Could Your Calcium Supplements be Giving You Heart Disease?

12523383 - food sources of calciumAccording to the U.S. National Institutes of Health (NIH), an estimated 43% of Americans consume calcium supplements daily without much thought as to whether there are side effects. Additionally, half of all women over age 60 take these supplements to prevent or treat osteoporosis. It seems to be a common mistake for Americans to believe that more is always better when it comes to health. However, this kind of thinking is ignorant at best and detrimental at worst, as the body relies on a fine balance of nutrients to keep it going.

Now, a new study, published on October 10 in the Journal of the American Heart Association, proves that  calcium supplements could be terrible for your heart health.

For the study, the team drew from data of over a decade of medical tests from a U.S. government-funded study on heart disease. Participants numbered over 2700 adults and the age range was 45-85 years old. The volunteers filled out questionnaires on their daily diet, including supplements. CT scans were done on each patient to measure the level of calcification in their arteries, as this calcification is known to be a high risk factor in heart disease.

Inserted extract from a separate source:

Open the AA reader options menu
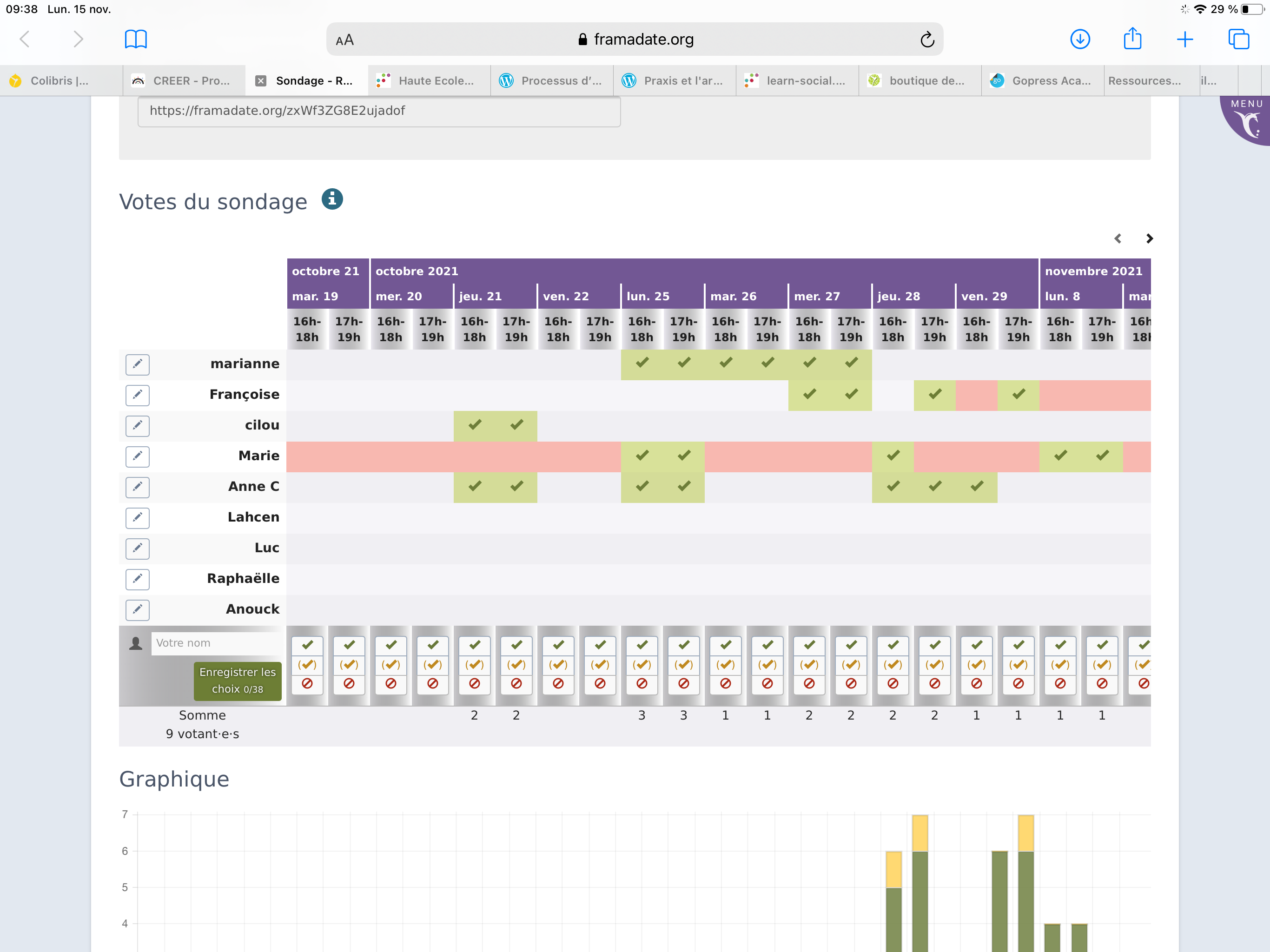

The data showed that those who were in the top 20% of calcium intake from any source had up to a 27% percent lower risk of heart disease, compared to those who were in the lowest 20% of calcium intake. This seemed positive, until the team further divided out the results according to the type of calcium intake – whether it was from calcium supplements or from food sources.

What the researchers found was surprising. Those who took calcium supplements had a big increase in risk for heart disease and plaque buildup in their arteries, compared to those who got their calcium from food sources. This is significant as it points to the potential damage that calcium supplements can do when not monitored carefully.

On the flipside, it seems that foods that are naturally rich in calcium such as many vegetables, some fruit such as citrus fruit, and dairy products may help protect the heart from heart disease.

Study co-author John Anderson, professor emeritus of nutrition at the University of North Carolina said, There is clearly something different in how the body uses and responds to supplements versus intake through diet that makes it riskier. It could be that supplements contain calcium salts, or it could be from taking a large dose all at once that the body is unable to process,

So eat green vegetables to wild abandon and enjoy your dairy products, but before taking those over-the-counter calcium supplements, be sure to check with your doctor first.